Мы не приготовляемся решать этого вопроса. Наша мысль скромнее и законнее; мы только обводим красною чертою этот вопрос, останавливаем на нем человеческое внимание и хотели бы, чтобы он въязвился в душу каждого и начал в ней мучительно саднить — но именно как вопрос. В грядущей дали веков, мы предвидим, он так же заволнует и соберет около себя христианское человечество, как в первые века его эры оно мучительно волновалось и собиралось около вопроса об «единосущии» или только «одинаковости» (т. е. по одним качествам) «Отца» и «Сына». Нерв, в нас живущий и нас питающий, — «двигательный ли»? или только «чувствующий»? Или, наконец, он даже и не «чувствующий», а лишь светящийся в нас и нас святящий? Что за мелодия, льющаяся в двутысячелетнем почти здании нашей цивилизации: зовет ли она нас? или только успокаивает? Странные вопросы; мы их не поднимали бы, если бы уже не видели окрест совершенно твердых, хотя и не обдумчивых их решений в одну сторону.
Вот одно из них. Пушкин умер; умер в окружении таких обстоятельств, измучивших душу поэта и огрязнивших его жизнь, что чувство скорби и гнева невольно волнуется около его памяти; мы думали — этот гнев в нас, эта скорбь естественны. Но вот проводится перед нами успокаивающая мысль, что, подобным же гневом и скорбью волнуясь, поэт собственно и «убил себя», «законно заслужил» свою смерть:
Жизнь его не враг отъял,
Он своею силой пал,
Жертва гибельного гнева…
— так над могилой поэта скандирует г. Вл. Соловьев («Судьба Пушкина», «Вестн. Европы», сентябрь 1897 г.) и, успокоенный, предлагает и нам успокоиться. Но почему? и разве нет святого негодования? «Нет», — отвечает он и развивает как фундамент своего воззрения идею пассивного христианства:
«В отеческих писаниях — кажется, в Лимонарии св. Софрония, патриарха Иерусалимского, — я читал такой рассказ. К знаменитому подвижнику пришел начинающий монах, прося указать ему путь совершенства. „Этою ночью, — сказал ему старец, — ступай на кладбище и до утра восхваляй погребенных там покойников, а потом приди и скажи мне, как они примут твои хвалы“. На другой день монах возвращается с кладбища. — „Исполнил я твое приказание, отче!

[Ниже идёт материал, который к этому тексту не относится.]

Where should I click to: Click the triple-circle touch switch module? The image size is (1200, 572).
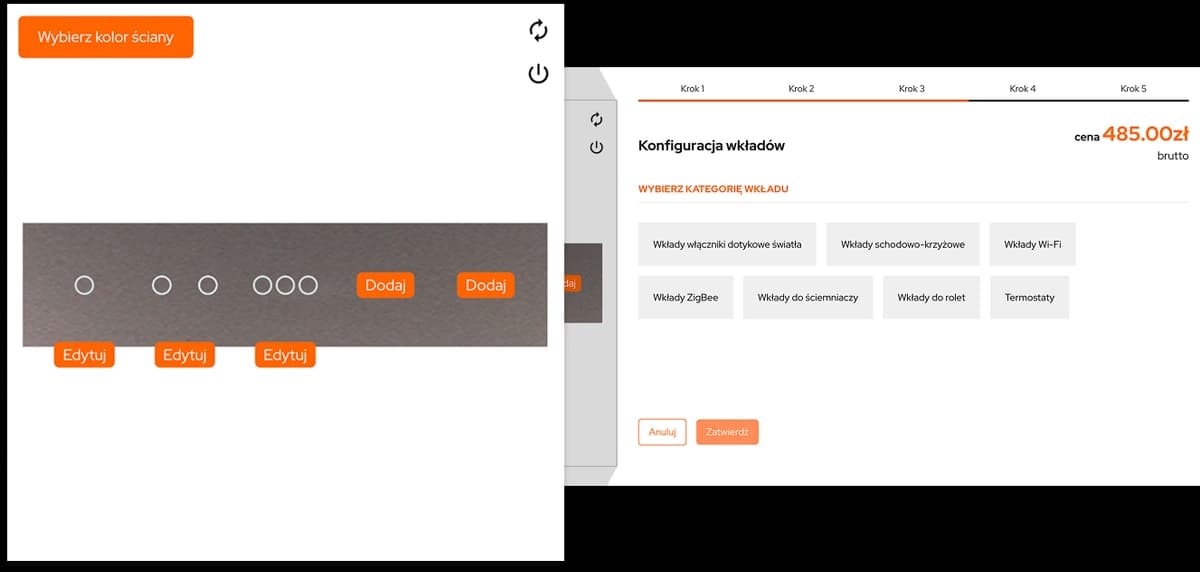click(x=285, y=286)
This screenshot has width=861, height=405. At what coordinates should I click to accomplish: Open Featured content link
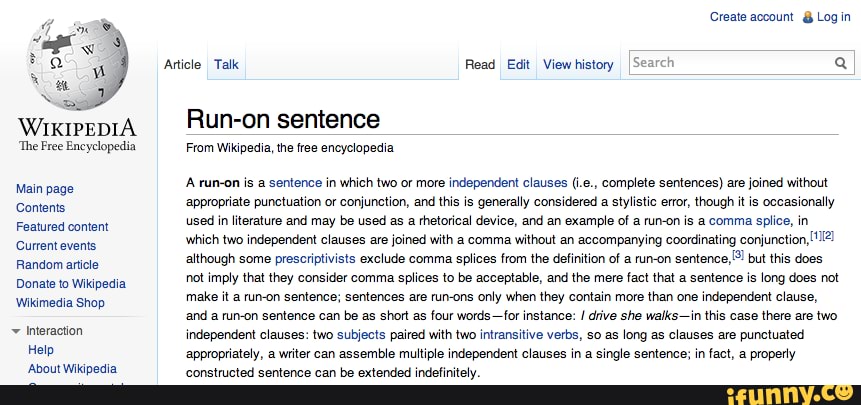coord(62,227)
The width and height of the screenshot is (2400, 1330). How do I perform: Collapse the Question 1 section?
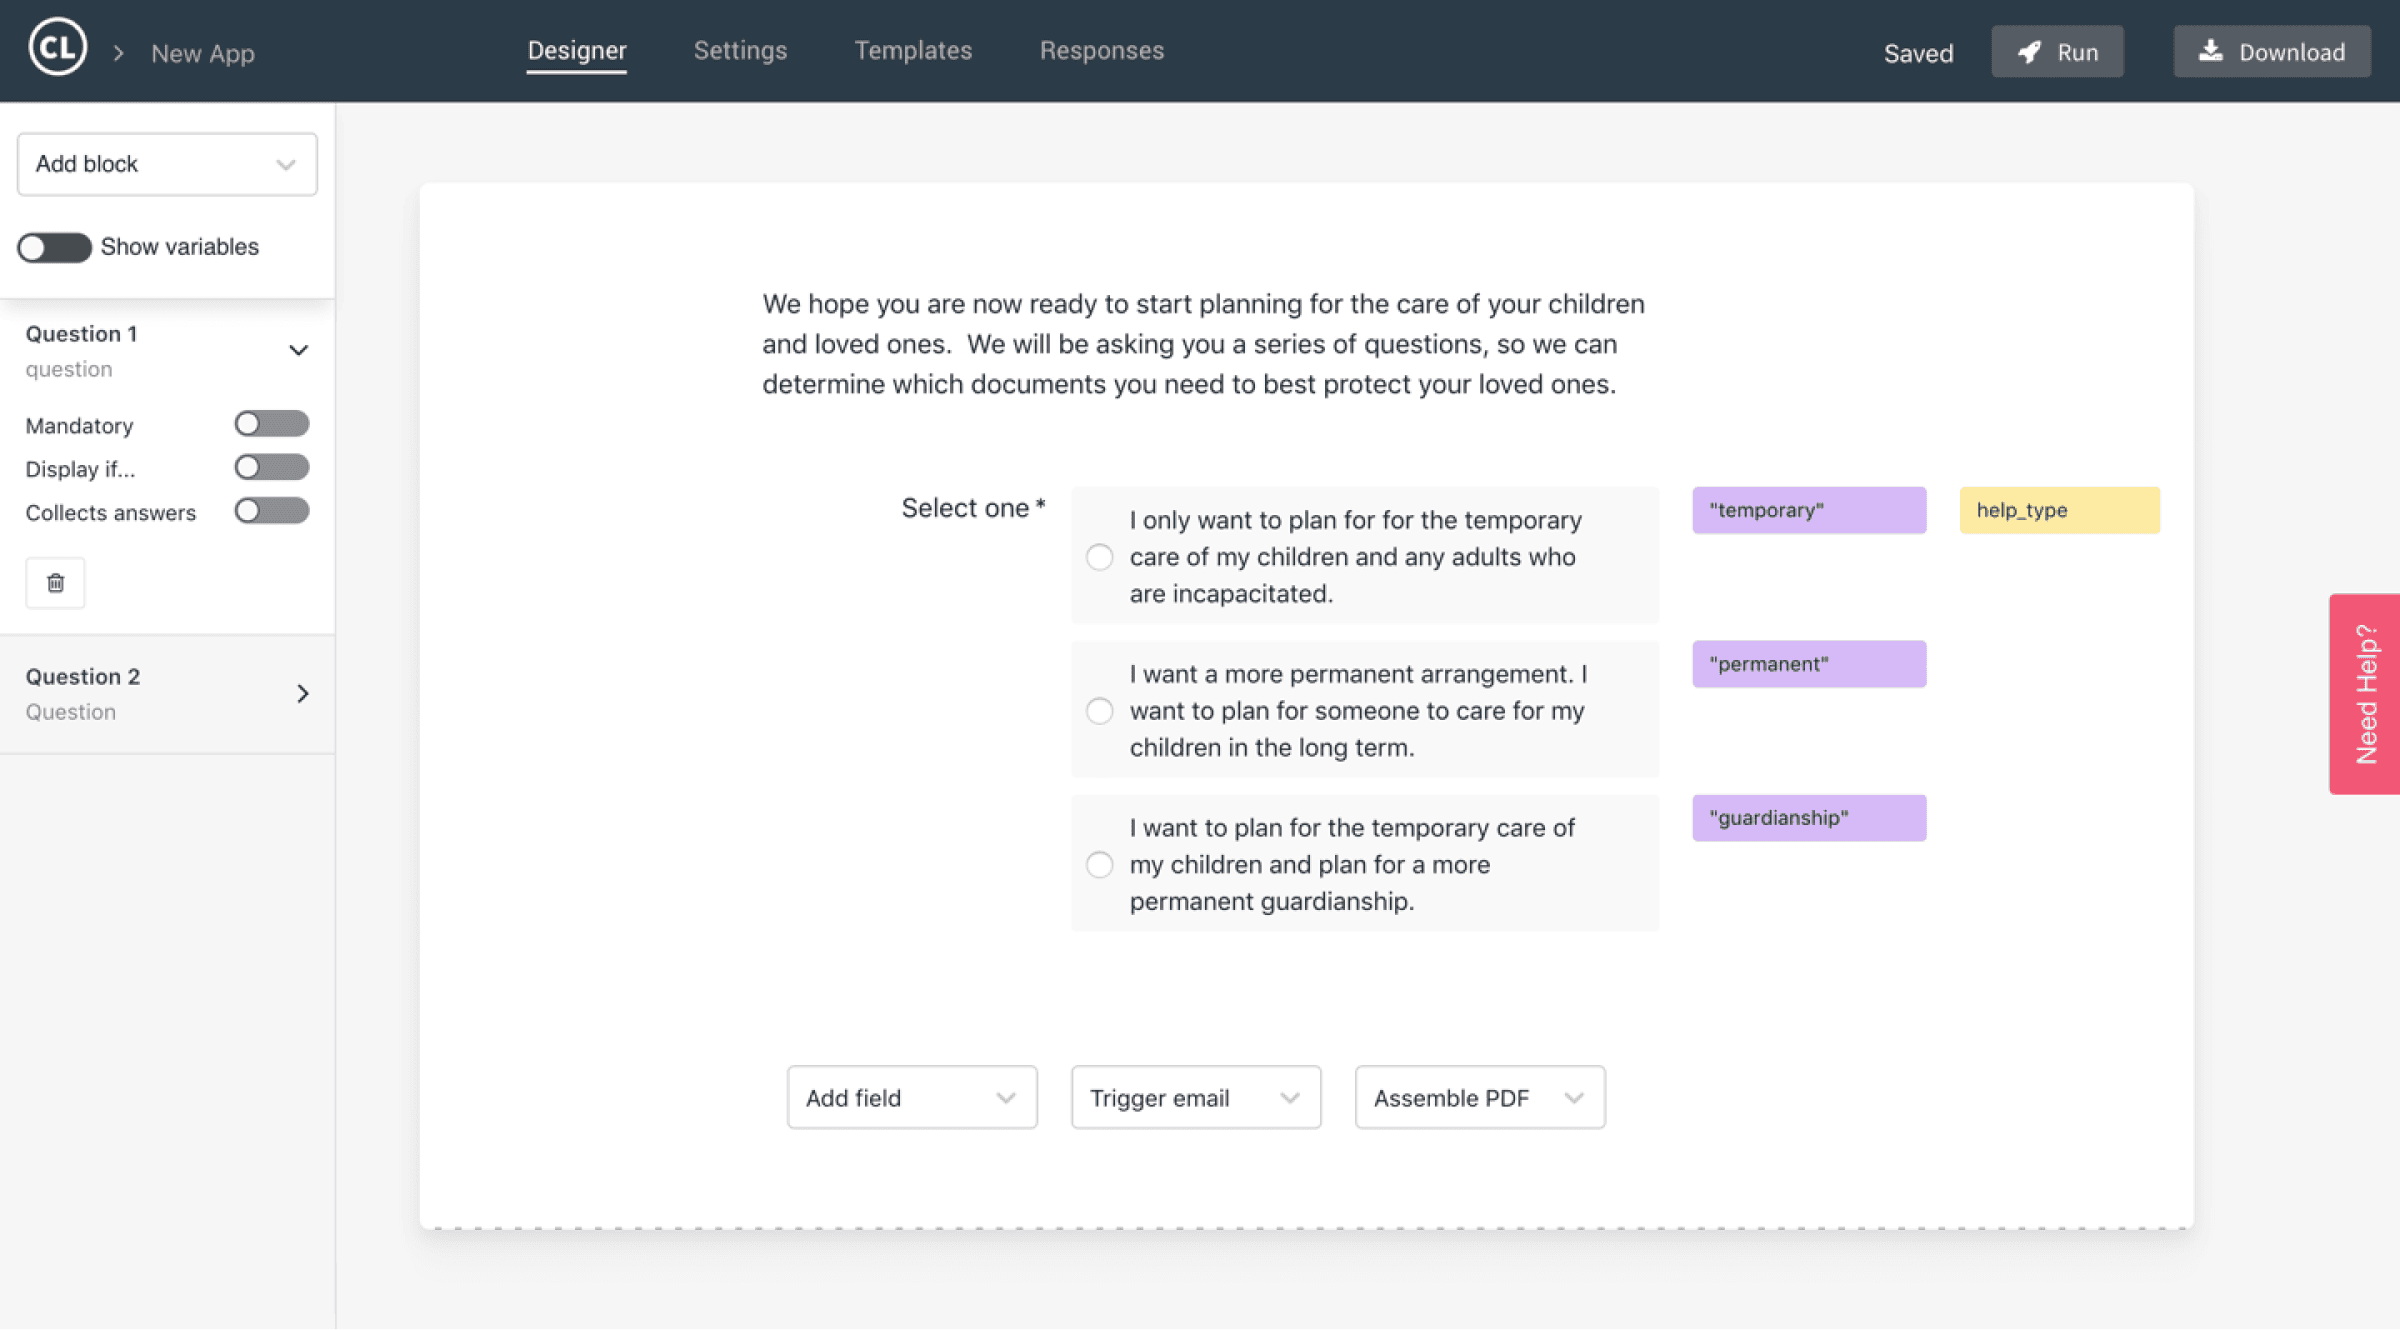click(298, 350)
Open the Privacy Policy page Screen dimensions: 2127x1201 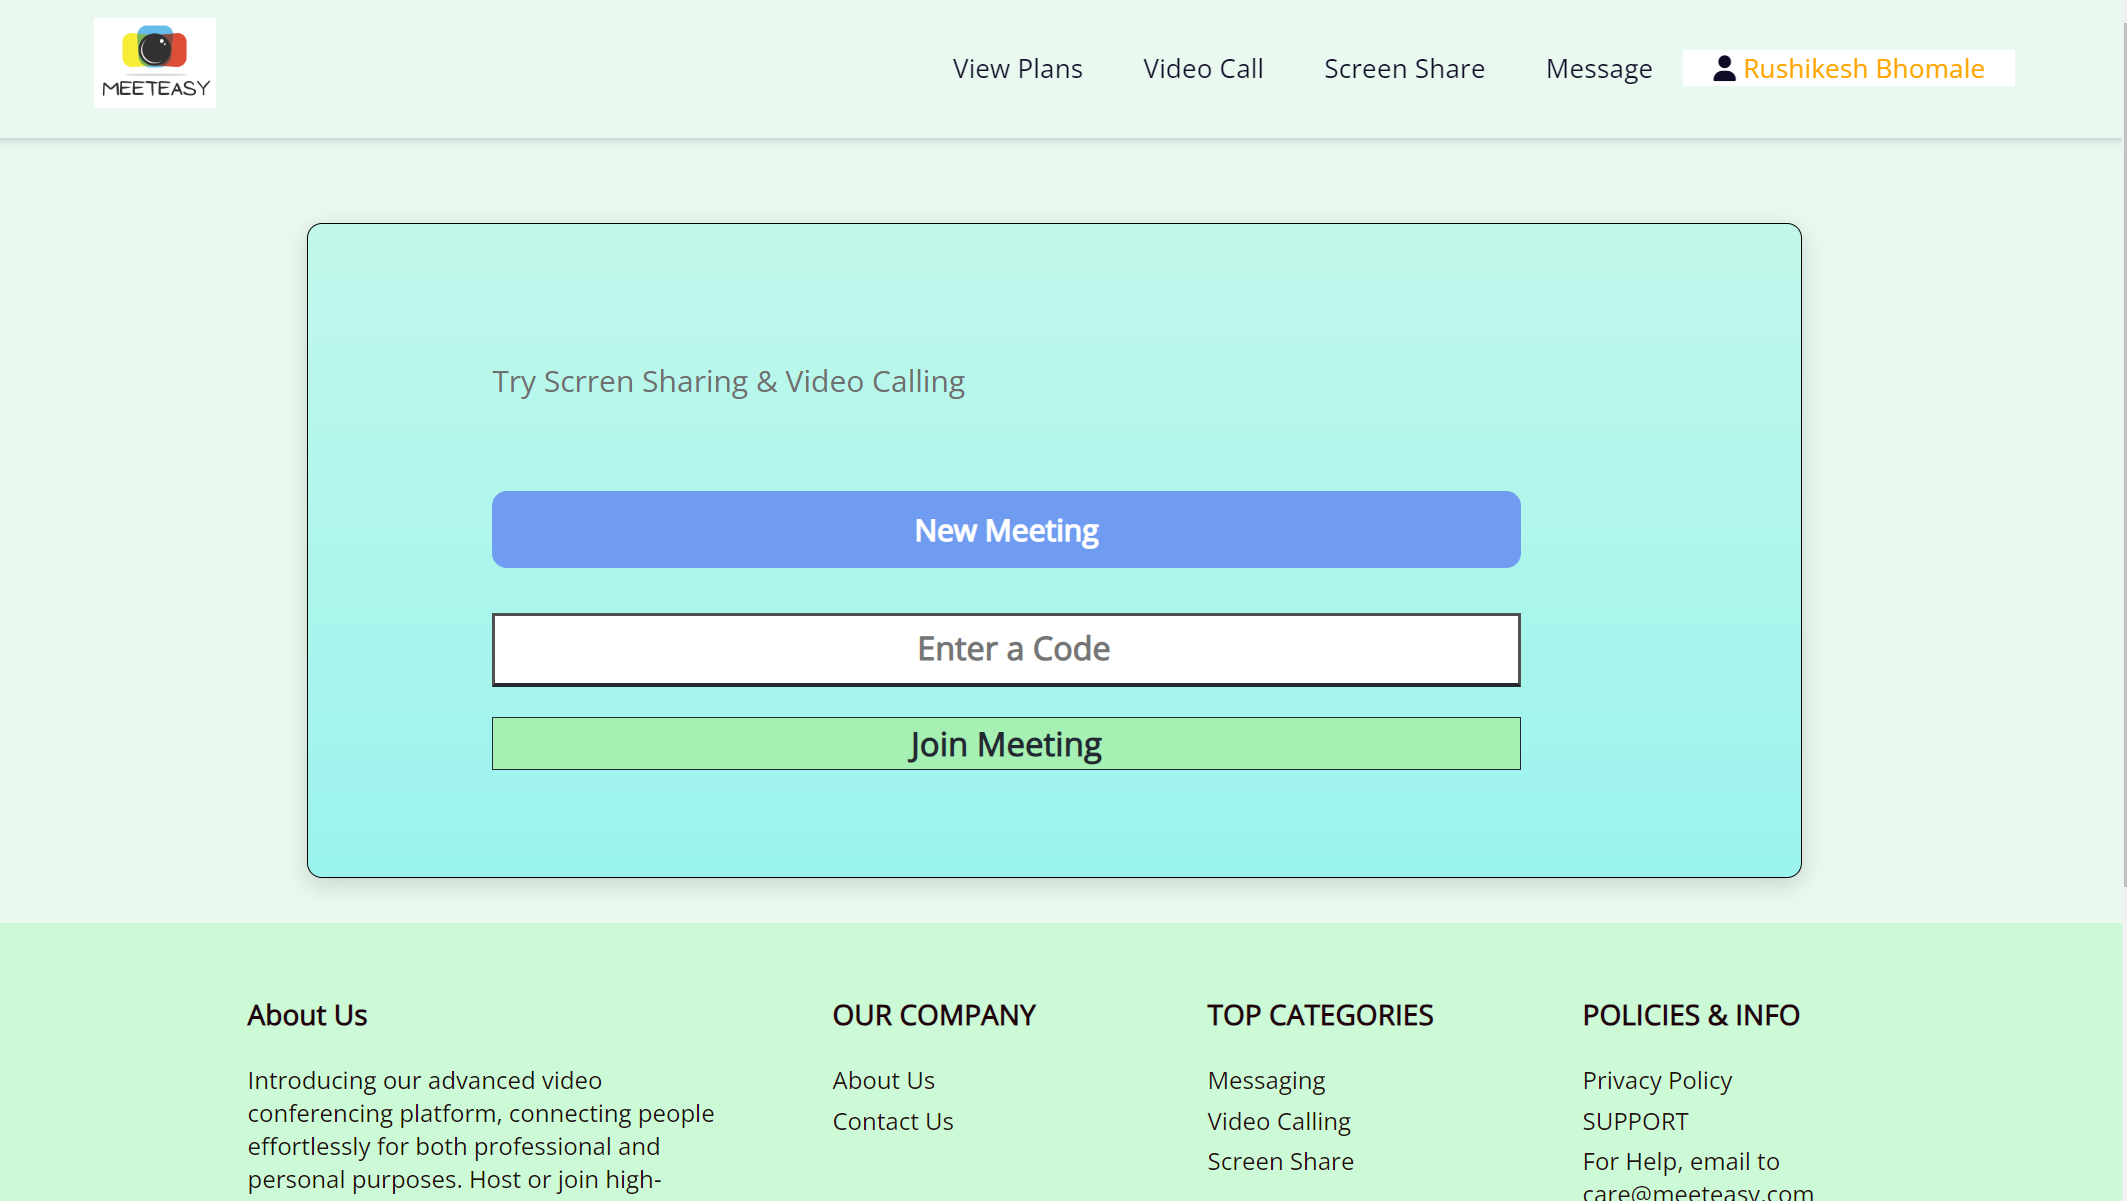click(x=1657, y=1080)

Всю ночь громким голосом восхвалял я этих покойников, величал их святыми, преблаженными отцами, великими праведниками и угодниками Божиими, светильниками вселенной, кладезями премудрости, солью земли; приписал им все добродетели, о коих только читал в священном писании и в эллинских книгах“. — „Ну, что же? Как выразили они тебе свое удовольствие?“ — „Никак, отче: все время хранили молчание, ни единого слова я от них не услыхал“. — „Это весьма удивительно, — сказал старец, — но вот что ты сделай: этою ночью ступай туда опять и ругай их до утра, как только можешь сильнее; тут уж они наверно заговорят“. — На следующий день монах опять возвратился с отчетом. — „Всячески поносил я их и позорил, называл псами нечистыми, сосудами дьявольскими, богоотступниками; приравнивал их ко всем злодеям из Ветхого и Нового Завета от Каина-братоубийцы до Иуды-предателя, от гивеонитов неистовых и до Анании и Сапфиры богообманщиков, укорял их во всех ересях от Симоновой и Валентиновой до новоявленной монофелитской“. — „Ну, что же? Как же ты спасся от их гнева?“ — „Никак, отче! Они все время безмолвствовали. Я даже ухо прикладывал к могилам, но никто и не пошевельнулся“. — „Вот видишь, — сказал старец, — ты поднялся на первую ступень ангельского жития, которая есть послушание; вершины же этого жития на земле достигнешь лишь тогда, когда будешь так же равнодушен и к похвалам, и к обидам, как эти мертвецы“» (Там же, стр. 142–143).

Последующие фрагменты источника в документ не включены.